Una imagen que ha quedado en sí misma como significante abierto de significados, y una casa que es, más allá de toda memoria, testimonio de desigualdad social. Imagen a pesar de todo, la fotografía posee el valor que le da no sólo una autoría, o el de su equívoca condición documental, sino su dimensión cognitiva, la que provoca la apertura al saber último del drama de cualquier contienda bélica. Y, sin embargo, la casa que es, sólo parece tener el valor que le otorga la memoria de lo que pudo ser, de su significado.
La llamada “cultura de la tutela”, cuyo origen se suele atribuir a la denuncia de Quatremère de Quincy sobre el expolio patrimonial que las tropas de Bonaparte perpetraban en Italia, está fundamentada en la noción de valor, una cuestión determinante del núcleo discursivo de lo patrimonial. Pero la misma idea de monumentum tiene su origen equivalente en aquel título de Monumenta con el que el cónsul Manio Manilio había recopilado las leyes de Numa; con lo que hay que recordar que, en el inicio, el término se refería a las fuentes escritas que reunían los anticuarios, y su desplazamiento semántico posterior no puede ignorar esta dimensión documental. Con un papel secundario, en cuanto su aportación a la cultura material, se van aceptando los vestigios de la escultura y la arquitectura por su poder de recordatio, de su posibilidad de evocar la presencia de hombres ilustres en determinados lugares, o por haber sido contenedores de hechos históricos o míticos. De lo que deriva la comprensión de que todo documento es monumento; es decir, que participa del “poder de la sociedad del pasado sobre la memoria y el futuro”.
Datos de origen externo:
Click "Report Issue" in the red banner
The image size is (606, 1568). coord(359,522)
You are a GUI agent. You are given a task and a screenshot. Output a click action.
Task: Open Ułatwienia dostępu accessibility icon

Ahora se parte de la distinción entre el valor histórico y el artístico del monumento, (o como dice la norma “bien de interés cultural”), pero de alguna manera está ahí la utilización indistinta que hacía Aloïs Riegl, en 1903, de los términos documento y monumento, dada su condición intercambiable. De hecho, el monumento artístico, que es en sentido propio monumento histórico-artístico y por tanto poseedor de un valor histórico, (como recoge la actual legislación patrimonial), tiene la consecuencia de que “la distinción entre monumentos históricos y artísticos es inexacta, puesto que los segundos están comprendidos en los primeros y se confunden entre ellos”. Esta era la reflexión inicial de Riegl, el preludio de su razonamiento sobre la naturaleza de lo memorial, el que justifica la relación de los distintos valores que pueden coexistir en la recepción de la obra.
Una visión global de la cultura deshace las jerarquías en la consideración de los bienes culturales; no más artes menores o mayores, porque toda obra humana es ya memoria, y su valor histórico es el que es más amplio. Se llama histórico a todo lo que ha sido y ya no existe, un valor necesariamente segregado de lo artístico, en cuanto éste sólo se justifica de una “voluntad de arte” contemporánea.
No es ese valor de "artisticidad" el que puede justificar de manera prioritaria la tutela de lo memorial. La deteriorada casa de la calle Peironcely exige su protección patrimonial desde el valor de la memoria. Una memoria ligada, ya de manera definitiva, a una imagen y a la demanda social.
Juan Miguel Hernández León es vocal del Consejo Regional de Patrimonio de la Comunidad de Madrid.